The National Academies study concluded that there is sufficient evidence that four ailments or conditions have been linked to PFAS exposure, although the health dangers posed by PFAS are unknown.
- Decreased antibody responses in children and adults
- Cholesterol imbalance called dyslipidemia is found in children and adults
- Decreased growth in fetuses and infants
- Increased risk of kidney cancer in adults.
There is “suggestive” evidence that several pollutants are connected to an increased risk of:
- breast cancer
- testicular cancer
- inflammatory bowel disease.
The report recommends that doctors offer to test patients likely to have a history of elevated exposure to PFAS, which would seem to include a large swath of the population.
Among them are those with occupational exposure, such as those who worked with fluorochemicals and firefighters.
Those who have lived near “facilities that use or have used fluorochemicals, commercial airports, military bases, wastewater treatment plants, farms where sewage sludge may have been used, or landfills or incinerators that have received PFAS-containing waste” are also at a high risk of exposure.
The report includes input from citizens around the U.S. during a series of town hall meetings, some of whom have been grappling with PFAS contamination from military bases.
Including groundwater contaminated by PFAS found in firefighting foam used at the air base.
Aqueous film forming foam, or AFFF, accounts for much of the PFAS contamination in military installations.
Camp LeJeune Water Contamination Part of A Toxic History
Between 1953 and 1987, two drinking water sources on Camp Lejeune contained dangerous toxins, including trichloroethylene, perchloroethylene, benzene and vinyl chloride.

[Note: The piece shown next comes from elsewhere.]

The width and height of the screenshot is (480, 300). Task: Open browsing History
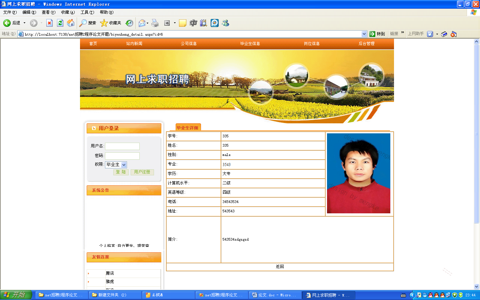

Those poisons led to birth defects, miscarriages, and cancers like leukemia.
It is believed that the toxins in Camp Lejeune’s water seeped through the ground from a nearby dry cleaning facility, on-base units that cleaned military equipment and a verified fuel leak from underground fuel storage tanks.
Legal Toxin Precedent Halted Legal Action for Decades by Camp LeJeune Victims
Leaks from an electroplating firm in Asheville had contaminated local well water, resulting in childhood leukemia and other cancers.
Area families sued, but a federal judge sided with the company and said that a person couldn’t sue more than ten years after the polluter’s last action.
That set a precedent for Marines who were just learning that they had been exposed to toxins at Camp Lejeune decades earlier.
August 10, 2022 – The PACT Act is Signed – Including Camp LeJeune Justice Act (CLJA)
President Biden signed the Honoring Our PACT Act, which included the Camp Lejeune Justice Act (bill number H.R. 2192).
This legislation allows people who the events have impacted at Camp Lejeune to take legal action against the U.S. government.
This includes veterans, their families, and civilian staff who lived and worked at Camp Lejeune.
Camp LeJeune Contaminated Water victims have 2 years to sue the government for compensation.